15. The computing system of claim 14, wherein the inventory allocation module is configured to transform each allocated inventory amount of the plurality of allocated inventory amounts, for each iteration of the iterative process, by driving the marginal revenue value for each sales channel of the plurality of sales channels toward the weighted average marginal revenue value.

16. A non-transitory computer-readable medium storing computer-executable instructions that are part of an algorithm that, when executed by a computer, cause the computer to perform functions, wherein the instructions comprise:

instructions for initially allocating a total available inventory amount for a retail item across a plurality of sales channels where the retail item is sold to form a plurality of allocated inventory amounts as represented in an inventory allocation data structure;

instructions for determining a marginal revenue value for each sales channel of the plurality of sales channels, based at least in part on the plurality of allocated inventory amounts, to form a plurality of marginal revenue values for the retail item as represented in a marginal revenue data structure; and

instructions for attempting to equalize the plurality of marginal revenue values across the plurality of sales channels to maximize an expected net revenue value for the retail item by: (i) iteratively adjusting the plurality of allocated inventory amounts across the plurality of sales channels as represented within the inventory allocation data structure, and (ii) for each iteration, generating an updated marginal revenue value within the marginal revenue data structure for each sales channel of the plurality of sales channels based at least in part on the plurality of allocated inventory amounts as adjusted within the inventory allocation data structure.

17. The non-transitory computer-readable medium of claim 16, wherein the instructions further include instructions for generating a total expected net revenue value, in a data field, for the retail item across the plurality of sales channels based at least in part on the plurality of allocated inventory amounts.

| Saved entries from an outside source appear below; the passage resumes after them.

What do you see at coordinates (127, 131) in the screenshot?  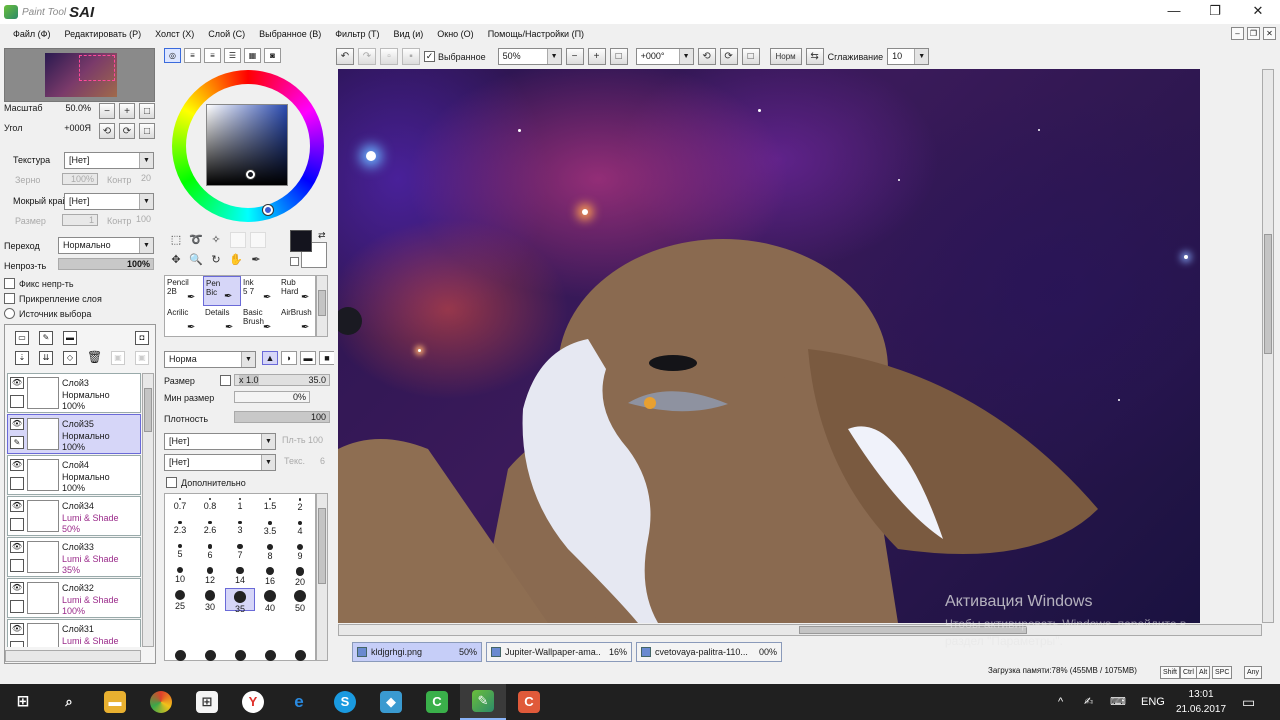 I see `rotate-cw-button: ⟳` at bounding box center [127, 131].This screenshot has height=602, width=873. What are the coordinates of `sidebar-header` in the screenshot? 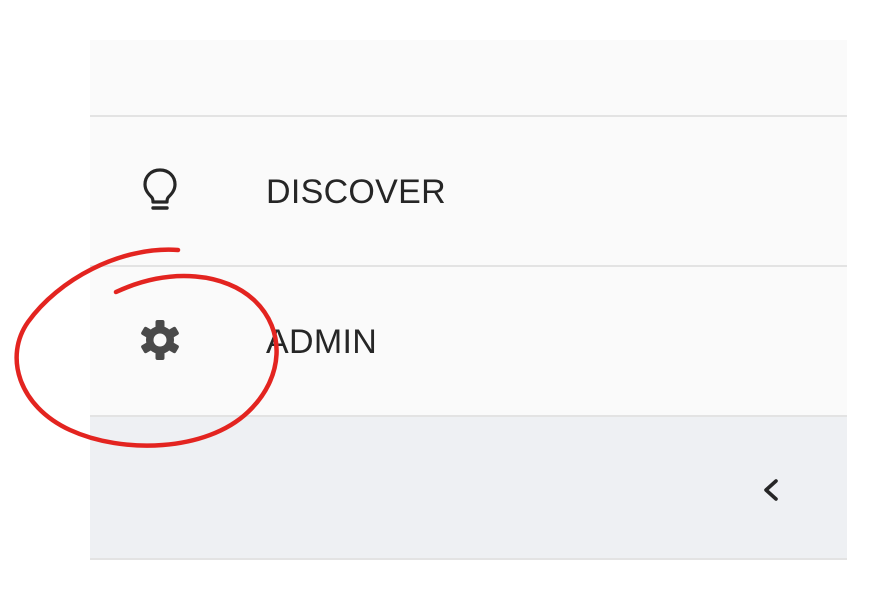 It's located at (468, 78).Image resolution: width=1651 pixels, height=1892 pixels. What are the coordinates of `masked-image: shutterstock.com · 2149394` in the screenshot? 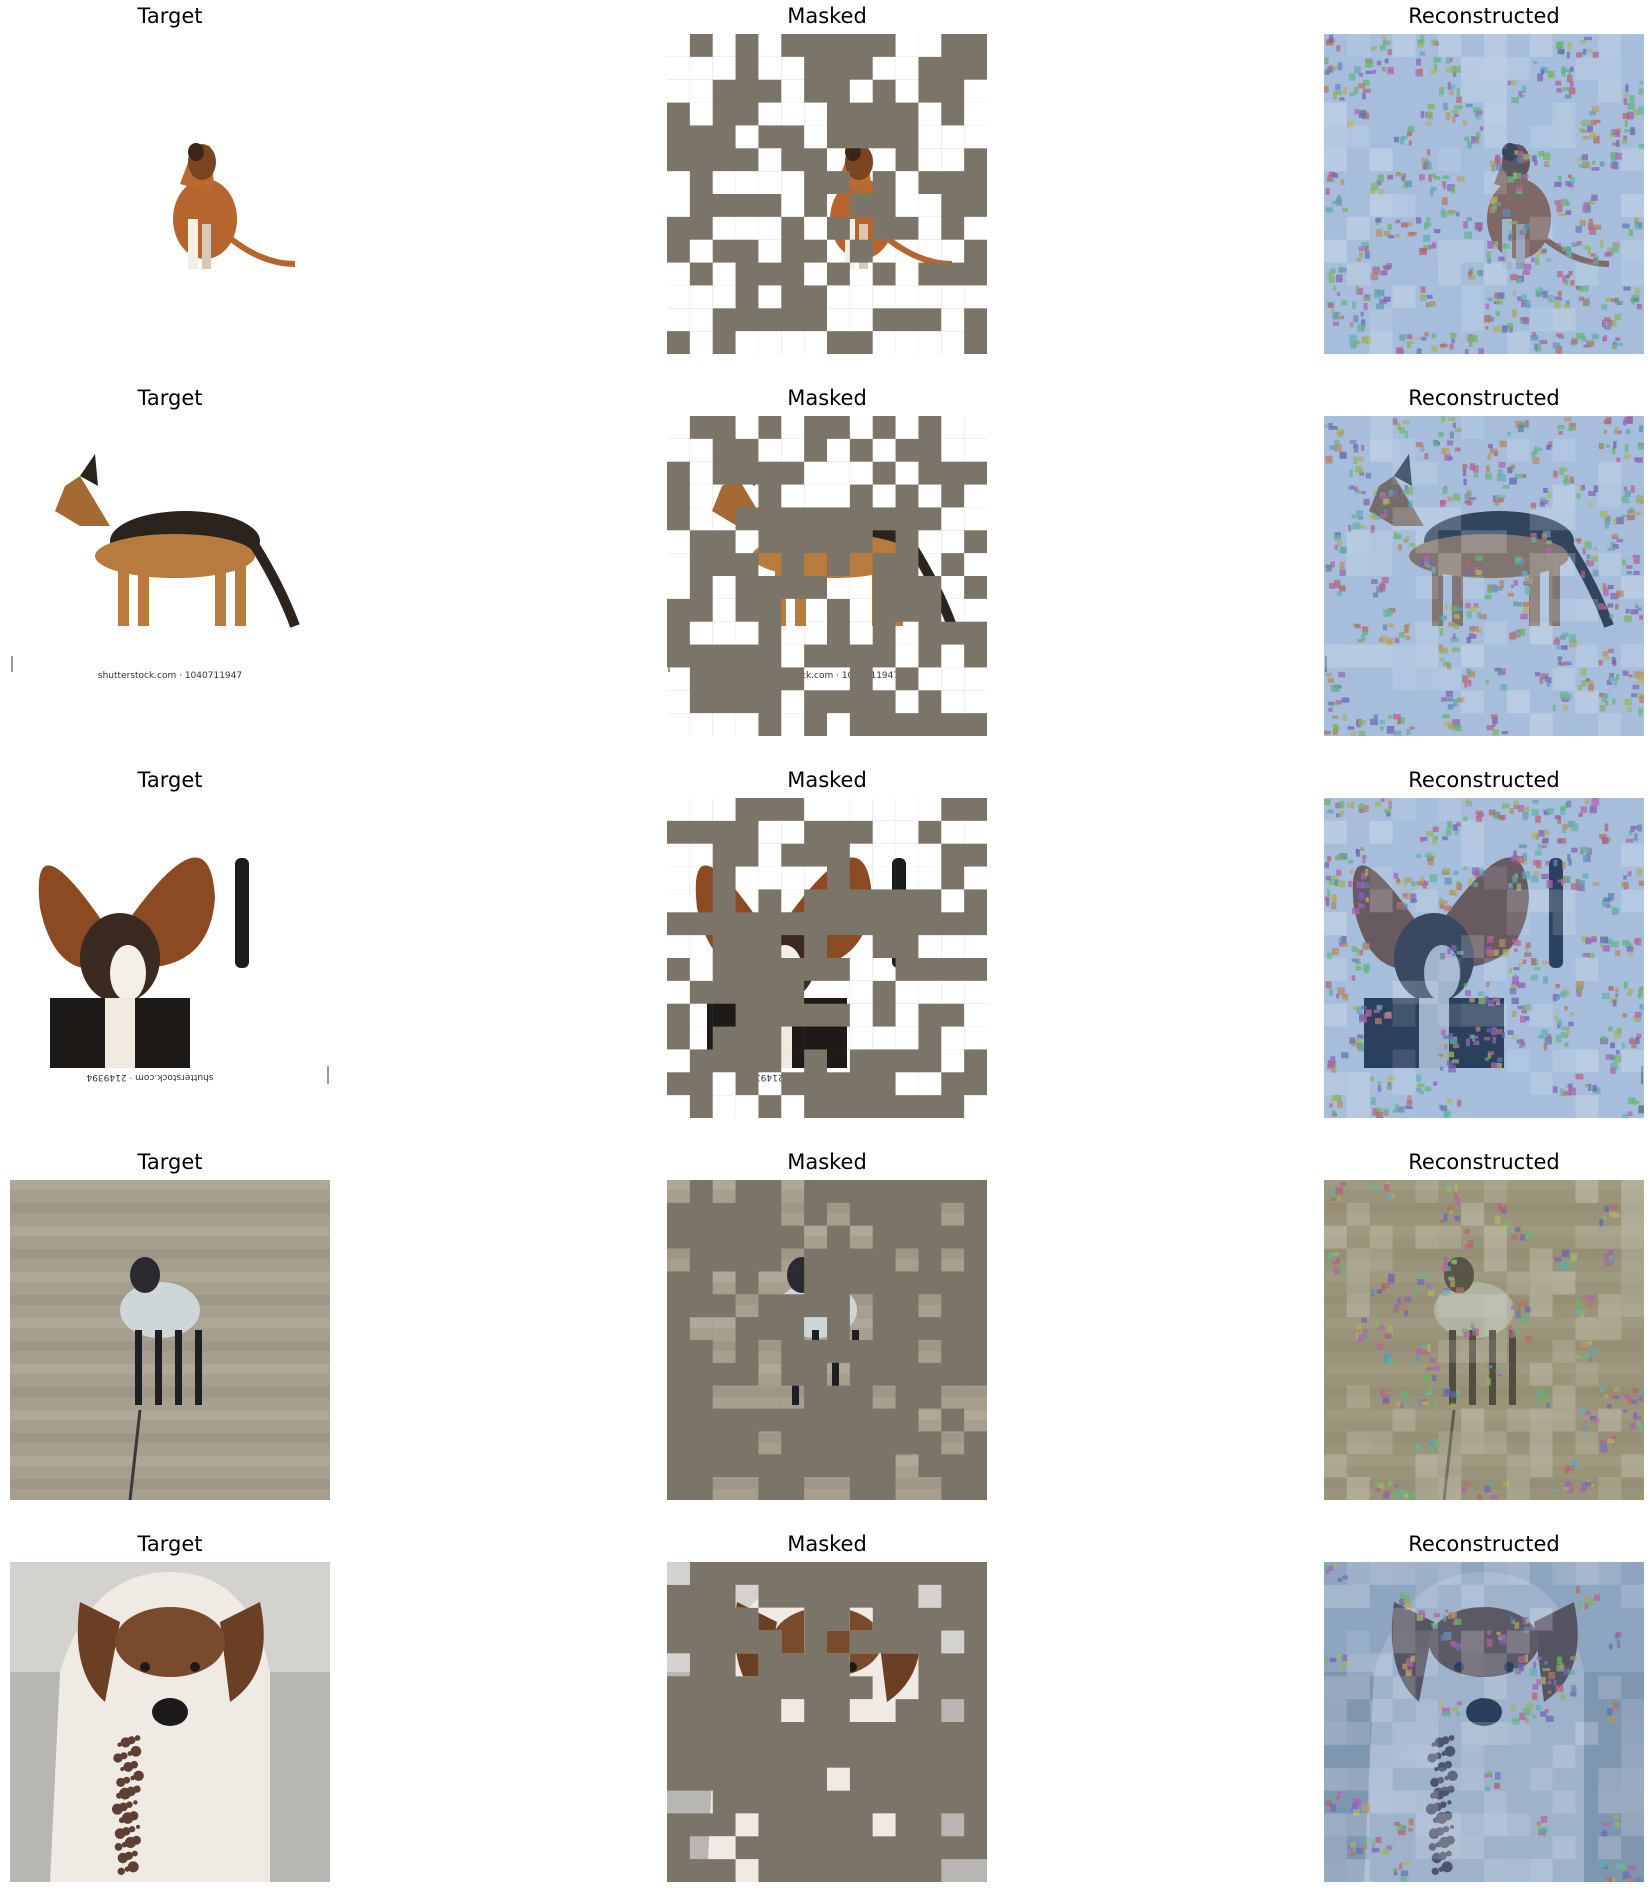 It's located at (827, 958).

18. The non-transitory computer-readable medium of claim 16, wherein the instructions further include:

instructions for determining an initial marginal revenue value for each sales channel of the plurality of sales channels based at least in part on an initial existing inventory of the retail item for each sales channel of the plurality of sales channels; and

instructions for initially allocating the total available inventory amount for the retail item across the plurality of sales channels in proportion to the initial marginal revenue value for each sales channel of the plurality of sales channels.

19. The non-transitory computer-readable medium of claim 16, wherein the instructions further include instructions for generating a weighted average marginal revenue value across the plurality of sales channels, in a data field, wherein the weighted average marginal revenue value is weighted by the total available inventory amount.

20. The non-transitory computer-readable medium of claim 19, wherein the instructions further include instructions for adjusting each allocated inventory amount of the plurality of allocated inventory amounts to drive the updated marginal revenue value for each sales channel of the plurality of sales channels toward the weighted average marginal revenue value.